If you’re a developer who is thinking obout using Rapid API, we hope this blog will help you make a decision.
This post will explain why we’re leaving RapidAPI, what our next steps will be, and what the timeline for this will be.
So first we’ll jump into the issues we’re faced with RapidAPI.
This is rough. There are multiple reports online about RapidAPI not supporting API creators with billing issues, overage issues and many more. This is a problem, but we haven’t experiences to much of this.
What is a real problem are the terms in which a creator gets paid. You get a notification immediately when a user subscribes to a plan (nice, but the bare minimum i expect) but then you won’t receive payment for at LEAST 30 days, probably more like 45.
On the platform there is an expected date that a payment should be paid out, but you can expect that date to breeze by without any money hitting your Paypal account.
And if a user doesn’t make a payment or payment fails? Well, don’t expect any email updates or meaningful notes on that users profile. It’ll just be stuck on ‘pending’ until they eventually get booted from your API.
We’ve even have a few other API owners contact us to see if we actually get payouts!
This needs improvement for the Rapid platform to be sustainable for small devs.
We have quite a few users, thank you everyone for using the API and your support. I wish it was easier to view how you are using the API, what requests you are making, how you are triggering errors and anything else we deem worth tracking.
The rapid platform is soooooooooooooo slow. It takes an age to load our user list. And sorting the users by data? No chance! On the user table, it shows how many requests a user has made in the last 60 days which I think is a great metric to have ‘at a glance’.
Unfortunately, You can’t even sort by this metric on the users table! So you want to find whos made the most requests via your users table? Enjoy working though 50 users at a time page by page.
You can get some very good data from the analytics page, but this is limited to 30 days (not a deal breaker).
Everything feels half-baked.
It would be really nice to be able to perform bulk actions on users to do things like inviting users to a private plan, blocking access or doing anything else really.
Our most wished for feature is being able to bulk message users.

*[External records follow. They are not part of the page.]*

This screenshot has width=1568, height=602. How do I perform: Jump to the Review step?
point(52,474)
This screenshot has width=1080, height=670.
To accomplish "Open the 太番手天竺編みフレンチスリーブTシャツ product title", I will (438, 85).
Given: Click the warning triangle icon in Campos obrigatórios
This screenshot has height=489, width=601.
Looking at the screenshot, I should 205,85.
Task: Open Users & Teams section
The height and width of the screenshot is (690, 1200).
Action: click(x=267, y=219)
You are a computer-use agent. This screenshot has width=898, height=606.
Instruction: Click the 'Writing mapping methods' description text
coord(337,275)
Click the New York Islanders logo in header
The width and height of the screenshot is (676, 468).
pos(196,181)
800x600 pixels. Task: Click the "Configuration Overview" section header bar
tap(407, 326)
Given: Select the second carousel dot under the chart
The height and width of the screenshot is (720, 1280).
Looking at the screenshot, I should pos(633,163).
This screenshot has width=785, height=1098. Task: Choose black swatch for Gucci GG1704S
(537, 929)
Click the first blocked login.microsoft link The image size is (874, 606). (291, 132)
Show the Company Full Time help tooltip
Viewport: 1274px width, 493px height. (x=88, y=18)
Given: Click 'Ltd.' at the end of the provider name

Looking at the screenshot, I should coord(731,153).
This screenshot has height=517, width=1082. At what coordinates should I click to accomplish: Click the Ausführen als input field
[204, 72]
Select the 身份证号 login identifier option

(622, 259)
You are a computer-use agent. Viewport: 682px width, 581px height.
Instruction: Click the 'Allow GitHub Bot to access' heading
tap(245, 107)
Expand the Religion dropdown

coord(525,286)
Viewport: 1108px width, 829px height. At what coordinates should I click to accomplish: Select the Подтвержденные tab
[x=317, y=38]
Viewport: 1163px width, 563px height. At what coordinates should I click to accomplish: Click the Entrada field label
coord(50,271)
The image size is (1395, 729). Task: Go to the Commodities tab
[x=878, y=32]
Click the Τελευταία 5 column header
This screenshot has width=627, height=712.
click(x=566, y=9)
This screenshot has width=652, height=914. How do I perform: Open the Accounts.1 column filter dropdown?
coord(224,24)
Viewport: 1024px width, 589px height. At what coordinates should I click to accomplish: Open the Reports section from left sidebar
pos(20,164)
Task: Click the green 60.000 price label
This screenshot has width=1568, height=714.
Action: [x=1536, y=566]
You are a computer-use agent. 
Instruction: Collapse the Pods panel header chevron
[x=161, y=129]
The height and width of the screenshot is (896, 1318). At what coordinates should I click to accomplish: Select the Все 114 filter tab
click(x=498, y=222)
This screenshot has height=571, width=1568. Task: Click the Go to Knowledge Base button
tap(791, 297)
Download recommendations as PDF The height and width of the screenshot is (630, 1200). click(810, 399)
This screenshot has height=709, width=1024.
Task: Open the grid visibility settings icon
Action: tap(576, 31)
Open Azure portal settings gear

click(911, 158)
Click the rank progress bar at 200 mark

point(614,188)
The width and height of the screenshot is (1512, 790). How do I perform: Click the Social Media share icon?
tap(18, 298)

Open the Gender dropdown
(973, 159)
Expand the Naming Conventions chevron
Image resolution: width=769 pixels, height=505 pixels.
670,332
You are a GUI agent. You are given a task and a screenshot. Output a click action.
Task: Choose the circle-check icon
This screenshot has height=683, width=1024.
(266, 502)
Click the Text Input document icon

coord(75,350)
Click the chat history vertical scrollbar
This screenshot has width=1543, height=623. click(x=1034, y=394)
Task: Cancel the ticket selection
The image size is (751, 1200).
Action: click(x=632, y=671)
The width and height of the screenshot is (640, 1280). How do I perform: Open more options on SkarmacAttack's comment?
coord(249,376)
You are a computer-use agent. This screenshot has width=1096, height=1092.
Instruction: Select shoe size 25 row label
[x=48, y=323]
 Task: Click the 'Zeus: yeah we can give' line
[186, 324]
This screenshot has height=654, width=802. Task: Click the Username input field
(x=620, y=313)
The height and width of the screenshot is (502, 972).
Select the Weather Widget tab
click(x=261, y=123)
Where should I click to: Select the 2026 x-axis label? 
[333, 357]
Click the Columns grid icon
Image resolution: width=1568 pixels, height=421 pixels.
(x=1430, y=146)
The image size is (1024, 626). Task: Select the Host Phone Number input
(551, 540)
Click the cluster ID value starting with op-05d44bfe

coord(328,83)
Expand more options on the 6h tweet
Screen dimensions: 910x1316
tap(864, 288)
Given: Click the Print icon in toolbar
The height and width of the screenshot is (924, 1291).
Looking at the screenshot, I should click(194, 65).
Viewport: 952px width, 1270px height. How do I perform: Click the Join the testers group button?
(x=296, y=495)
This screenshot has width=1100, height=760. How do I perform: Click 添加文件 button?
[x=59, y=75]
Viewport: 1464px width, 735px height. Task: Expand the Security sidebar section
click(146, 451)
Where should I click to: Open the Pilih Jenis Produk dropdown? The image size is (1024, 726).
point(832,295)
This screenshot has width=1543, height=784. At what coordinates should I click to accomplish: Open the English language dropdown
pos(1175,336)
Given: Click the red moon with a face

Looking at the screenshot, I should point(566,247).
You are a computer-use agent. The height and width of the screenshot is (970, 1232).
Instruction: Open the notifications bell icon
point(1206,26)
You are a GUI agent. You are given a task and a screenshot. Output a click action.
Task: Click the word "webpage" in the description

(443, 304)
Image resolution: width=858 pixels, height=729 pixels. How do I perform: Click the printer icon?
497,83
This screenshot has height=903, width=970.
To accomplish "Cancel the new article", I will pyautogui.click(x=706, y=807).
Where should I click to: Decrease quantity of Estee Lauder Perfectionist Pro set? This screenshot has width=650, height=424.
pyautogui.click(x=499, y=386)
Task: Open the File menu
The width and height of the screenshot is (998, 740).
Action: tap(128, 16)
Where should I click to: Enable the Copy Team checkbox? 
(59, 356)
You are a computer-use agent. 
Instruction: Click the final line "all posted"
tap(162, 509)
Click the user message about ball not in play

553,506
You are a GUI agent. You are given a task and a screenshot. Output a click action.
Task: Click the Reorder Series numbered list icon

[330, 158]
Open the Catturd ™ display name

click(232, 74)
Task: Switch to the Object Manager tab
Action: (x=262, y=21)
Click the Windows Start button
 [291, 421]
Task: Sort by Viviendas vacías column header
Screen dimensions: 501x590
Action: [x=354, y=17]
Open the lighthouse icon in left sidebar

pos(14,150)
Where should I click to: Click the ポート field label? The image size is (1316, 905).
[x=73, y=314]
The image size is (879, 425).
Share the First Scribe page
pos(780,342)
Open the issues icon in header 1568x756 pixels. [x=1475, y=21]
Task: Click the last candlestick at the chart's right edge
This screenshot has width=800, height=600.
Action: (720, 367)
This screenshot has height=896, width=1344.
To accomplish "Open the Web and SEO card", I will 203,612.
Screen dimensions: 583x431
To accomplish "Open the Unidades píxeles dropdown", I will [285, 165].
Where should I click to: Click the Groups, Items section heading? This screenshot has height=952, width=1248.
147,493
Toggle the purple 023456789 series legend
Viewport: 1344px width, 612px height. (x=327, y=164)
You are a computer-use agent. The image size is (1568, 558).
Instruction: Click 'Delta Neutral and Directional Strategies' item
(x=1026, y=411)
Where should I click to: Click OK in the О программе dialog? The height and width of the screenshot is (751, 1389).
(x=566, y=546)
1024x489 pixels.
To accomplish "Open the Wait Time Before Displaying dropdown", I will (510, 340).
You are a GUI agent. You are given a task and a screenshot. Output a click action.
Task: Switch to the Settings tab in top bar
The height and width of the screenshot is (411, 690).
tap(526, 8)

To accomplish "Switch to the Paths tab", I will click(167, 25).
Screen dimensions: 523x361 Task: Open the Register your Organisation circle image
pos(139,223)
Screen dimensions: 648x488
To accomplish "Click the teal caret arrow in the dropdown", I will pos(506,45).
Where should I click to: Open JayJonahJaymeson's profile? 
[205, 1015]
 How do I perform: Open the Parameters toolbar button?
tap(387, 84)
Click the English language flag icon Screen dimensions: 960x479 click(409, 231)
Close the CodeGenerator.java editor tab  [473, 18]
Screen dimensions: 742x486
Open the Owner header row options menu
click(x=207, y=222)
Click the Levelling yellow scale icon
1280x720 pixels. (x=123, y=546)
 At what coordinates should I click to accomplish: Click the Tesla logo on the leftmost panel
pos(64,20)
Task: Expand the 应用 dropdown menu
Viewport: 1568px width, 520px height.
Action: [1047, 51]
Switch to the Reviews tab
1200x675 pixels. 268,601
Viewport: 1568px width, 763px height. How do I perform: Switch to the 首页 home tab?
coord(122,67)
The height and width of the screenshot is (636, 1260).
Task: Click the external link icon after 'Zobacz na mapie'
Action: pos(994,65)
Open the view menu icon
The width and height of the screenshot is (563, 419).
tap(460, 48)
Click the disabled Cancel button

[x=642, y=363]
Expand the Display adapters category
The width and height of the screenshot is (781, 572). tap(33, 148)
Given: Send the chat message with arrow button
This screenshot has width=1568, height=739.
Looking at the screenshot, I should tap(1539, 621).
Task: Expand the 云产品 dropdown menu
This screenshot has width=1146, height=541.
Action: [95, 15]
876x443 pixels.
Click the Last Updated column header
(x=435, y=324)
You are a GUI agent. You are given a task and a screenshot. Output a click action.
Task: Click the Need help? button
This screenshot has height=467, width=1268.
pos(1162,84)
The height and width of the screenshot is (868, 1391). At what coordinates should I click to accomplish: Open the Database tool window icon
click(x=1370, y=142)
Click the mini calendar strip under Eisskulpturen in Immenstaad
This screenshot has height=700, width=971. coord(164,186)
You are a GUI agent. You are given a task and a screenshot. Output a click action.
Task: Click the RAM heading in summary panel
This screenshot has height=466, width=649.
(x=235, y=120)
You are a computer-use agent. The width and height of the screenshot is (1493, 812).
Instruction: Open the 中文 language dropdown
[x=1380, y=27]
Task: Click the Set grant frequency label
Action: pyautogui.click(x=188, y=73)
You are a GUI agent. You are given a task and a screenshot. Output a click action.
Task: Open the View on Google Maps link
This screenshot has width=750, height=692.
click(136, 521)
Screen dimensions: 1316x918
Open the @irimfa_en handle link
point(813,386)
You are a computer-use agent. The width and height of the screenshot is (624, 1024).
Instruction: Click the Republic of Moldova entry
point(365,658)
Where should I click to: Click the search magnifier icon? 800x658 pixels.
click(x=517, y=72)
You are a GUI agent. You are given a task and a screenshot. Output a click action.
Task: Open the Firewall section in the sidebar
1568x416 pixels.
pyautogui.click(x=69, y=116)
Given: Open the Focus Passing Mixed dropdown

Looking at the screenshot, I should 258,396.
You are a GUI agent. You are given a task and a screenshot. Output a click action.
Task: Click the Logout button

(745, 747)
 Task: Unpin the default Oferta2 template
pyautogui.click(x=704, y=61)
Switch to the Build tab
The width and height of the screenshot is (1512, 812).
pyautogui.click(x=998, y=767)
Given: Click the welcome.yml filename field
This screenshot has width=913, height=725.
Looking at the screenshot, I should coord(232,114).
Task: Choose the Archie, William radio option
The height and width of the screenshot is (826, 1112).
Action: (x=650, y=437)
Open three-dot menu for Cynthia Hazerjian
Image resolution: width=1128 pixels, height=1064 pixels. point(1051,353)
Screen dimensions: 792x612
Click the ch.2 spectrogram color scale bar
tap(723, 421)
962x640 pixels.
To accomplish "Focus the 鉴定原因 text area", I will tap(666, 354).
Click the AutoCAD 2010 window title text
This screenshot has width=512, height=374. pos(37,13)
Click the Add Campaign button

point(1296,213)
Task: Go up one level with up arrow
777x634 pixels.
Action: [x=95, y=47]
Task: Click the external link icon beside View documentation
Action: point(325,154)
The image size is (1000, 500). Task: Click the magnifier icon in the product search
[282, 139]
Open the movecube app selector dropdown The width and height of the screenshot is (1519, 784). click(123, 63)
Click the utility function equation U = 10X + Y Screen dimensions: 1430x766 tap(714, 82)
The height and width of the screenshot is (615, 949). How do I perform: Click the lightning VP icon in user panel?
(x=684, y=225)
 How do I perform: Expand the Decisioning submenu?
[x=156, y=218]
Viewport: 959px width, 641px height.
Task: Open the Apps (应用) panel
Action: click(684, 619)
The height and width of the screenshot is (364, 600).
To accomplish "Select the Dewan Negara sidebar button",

I get it, a rapid api customer isn’t our customer, it’s rapid APIs. Saying that, i’d love to be able to fire out a message if we have an outage, a bug, a new feature/blog or a special offer.
When you’ve got any more than 30 users, mailing individually just isn’t an option.
Even if an API developer could only send one mass-message out per month, that would be a huge improvement.
This is a super annoying feature/bug. Say you’re trying to do some testing with your free plan to hit the sweet spot of how to give enough access to tempt your platform but not too much that they never sign up.
As you try different scenarios, rate limits and access to different endpoints - your users WILL NOT be updated with your changes.
If you start with 100 free requests per day and want to lower it to 20? That limit of 20 will be in effect for all your new users, but all your old users? Yeah, they still get 100 requests.
Guess what you have to do to resolve this… block them.
And before you block them, you think, blimey… I should send an email to customer support about this!
Don’t expect a reply from rapid API… I’m still waiting for mine!
There isn’t a competitor for rapid API is there? If you know of one, please email us! We’re looking into rolling our own user management and billing tools. We really don’t want to do this.
The only other option is making the API totally free and setting up a membership plan on buy me a coffee. If anyone has any better ideas, please send an email our way.
We won’t be making any rash changes. We’ll be giving at least 90 days of notice before we turn off any rapid api endpoints. Endpoints and queries won’t change.
We’ll blog again soon about what we decide to do.
-pAPI Team
p.s. We killed our own homepage! Was this on purpose, kinda. We wanted to run an experiment to see if people would use our API key to grab data from the API, then see if when we pull the key, these people would then buy a licence. It’s too early to call yet, but when we get round to it, we’ll get our pornstar index working again.